Hundreds of civilians died last month in a series of attacks by Islamist terrorists. Russia’s President Vladimir Putin responded by strengthening the central government’s powers. Recently, a group of experts debated the issue of terrorism and democracy in Russia at the Washington-based American Enterprise Institute. VOA’s Jaroslaw Anders was there.
Few analysts doubt that the recent surge of terrorist attacks in Russia is linked to the festering conflict in Chechnya, a separatist region in the northern Caucasus. But Leon Aron, Director of Russian Studies at the American Enterprise Institute, says the terror has a logic of its own, which poses a tough dilemma to Western leaders.
“On the one hand we must persuade Russia to change its policy in Chechnya,” he says, “because it is the Chechnya based terrorism that is causing deaths in Russia and, I am convinced, will expand beyond Russia to Europe. But at the same time, we ought to try to help Russia as much as we can in the war on terrorism itself. This is a dual policy of tremendous intricacy and the United States is not very good at pursuing dual track policies of this type of delicacy and stakes.”
Nicolas Gvosdev, a senior fellow at the Nixon Center and the executive editor of The National Interest, points out that the Chechen issue has more sides than is usually acknowledged. He says many of Chechnya’s Caucasus neighbors see Russian domination as preferable to the chaos and violence that could erupt if Moscow withdrew its forces.

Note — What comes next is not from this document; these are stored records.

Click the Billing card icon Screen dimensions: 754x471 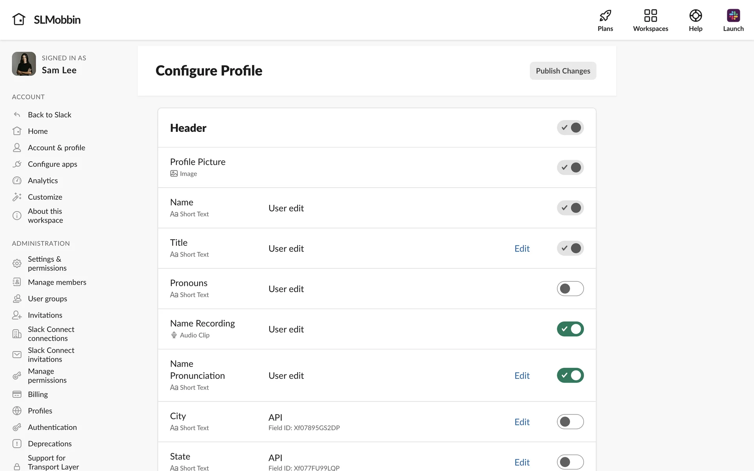[17, 394]
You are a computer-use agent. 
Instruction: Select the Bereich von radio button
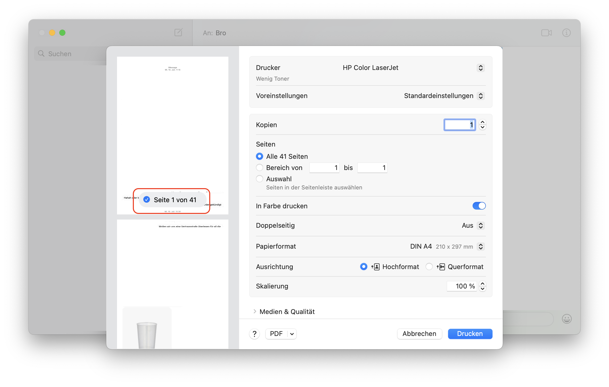tap(260, 167)
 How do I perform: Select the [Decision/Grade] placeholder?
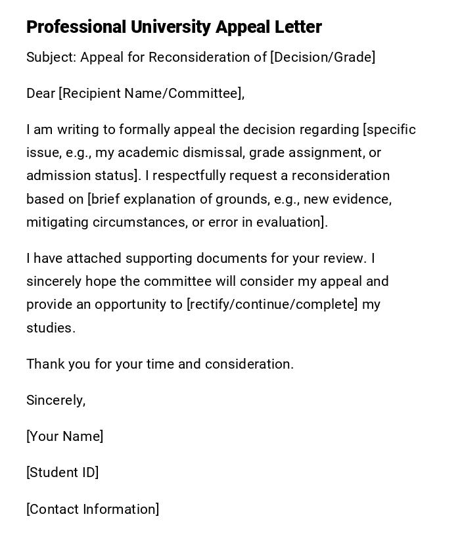pyautogui.click(x=323, y=57)
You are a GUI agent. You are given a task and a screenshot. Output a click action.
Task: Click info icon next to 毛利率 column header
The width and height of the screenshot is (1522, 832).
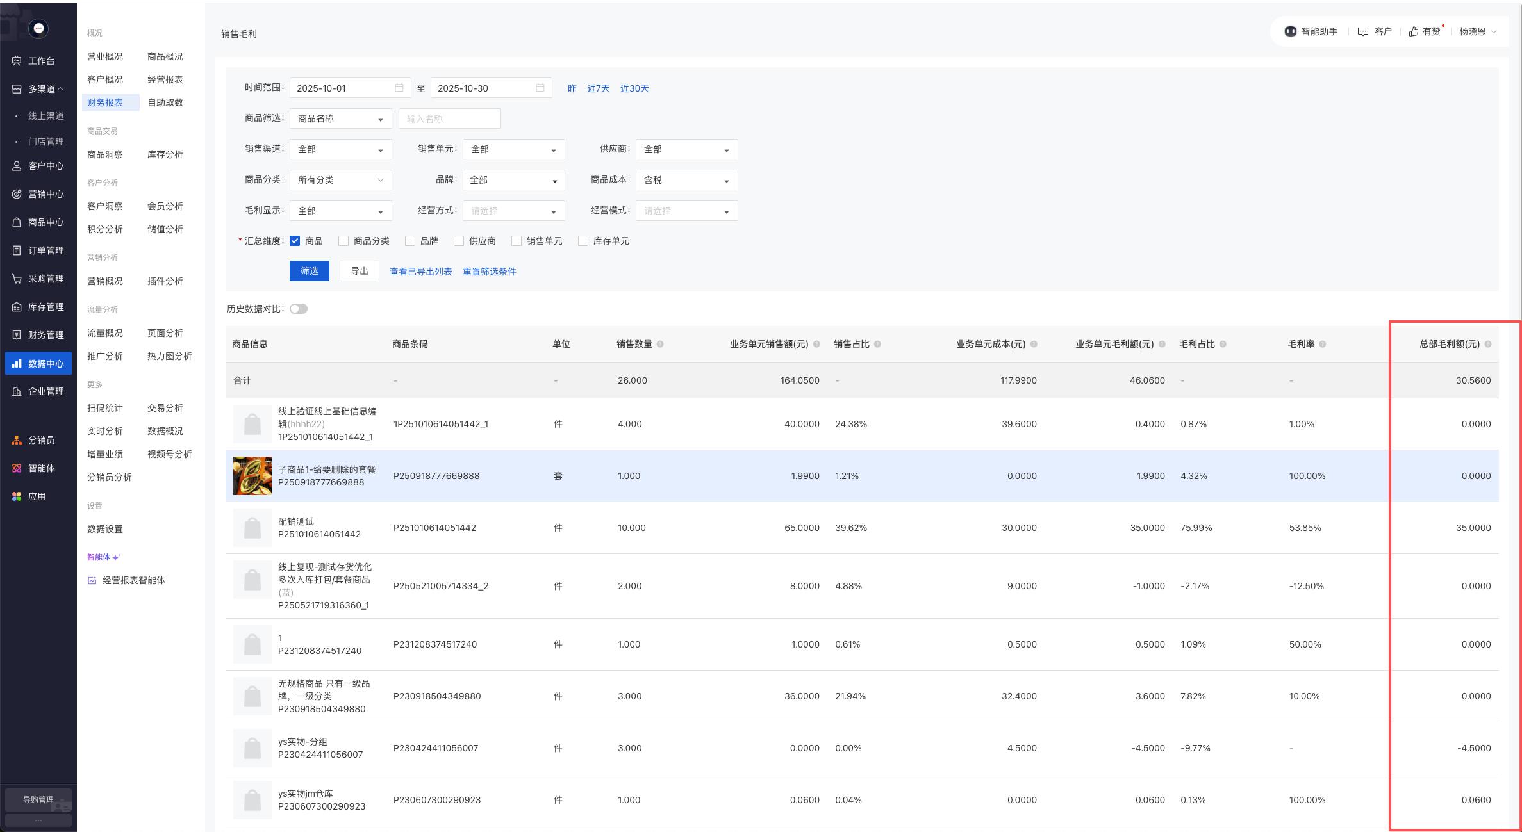1322,344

“There is a kind of three-sided dynamic where the conflict in the region is not simply between a federal center and a separatist province seeking independence,” he says. “It also has features of a civil war within Chechnya between different clans, because there are several very pro-Moscow clans within Chechnya that see their own interest as remaining within the Russian Federation. And then there is the question of other regional leaders who have an interest in either containing Chechnya or seeing it not become independent.”
Fiona Hill, a senior fellow at the Brookings Institution, who visited Russia after the school massacre at Beslan in Ossetia, points out that the Chechen conflict is only the most obvious sign of a much larger crisis:
“The situation in the North Caucasus as a whole, all of this broader region, which in fact in Russian parlance, extends not just to the ethnically designated autonomous republics of the North Caucasus but also to Stavropol, Krasnodarski Krai, and as far as Rostov-on-Don -- this whole region is becoming increasingly desperate on the social, economic and political levels, as well as on the security level. So this is not simply the question of Chechnya that we are talking about here. Russia has much bigger problems.”
Responding to the terrorist threat, President Putin increased the powers of his security apparatus and limited the scope of local self-government. Some analysts believe he simply used terror as a pretext to consolidate his grip on power.
A former Polish Deputy Foreign Minister and an American Enterprise Institute scholar, Radek Sikorski, says that after the terrorist attacks in Russia, there was a swell of international solidarity with the Russians similar to the pro-American reaction after the attacks of September 11th. But in Mr. Sikorski’s view, the honeymoon was short-lived, especially in the countries of the former Soviet bloc because some measures used by Moscow reminded Eastern Europeans of old Soviet policies.
But Fiona Hill of the Brookings Institution says fear of Russian imperialism and autocracy may be premature. In her view, President Putin’s recent anti-democratic moves are proof of weakness and desperation rather than a consolidation of power.
“He is again back to where he was when he first came to power,” she says, “talking about these fears of rozpad, rozval, meaning ‘collapse,’ ‘disintegration.’ And I feel what we are going to see now is a hollow, watered down state rather than a strong one as the result of those governance changes.”
Many western analysts say all of that does not promise a quick solution to the Chechen problem or the terrorist threat. Some analysts suggest that international intervention could break the impasse. But they doubt whether the world community is ready to take on another volatile region or whether President Putin will allow foreign involvement within the Federation’s borders.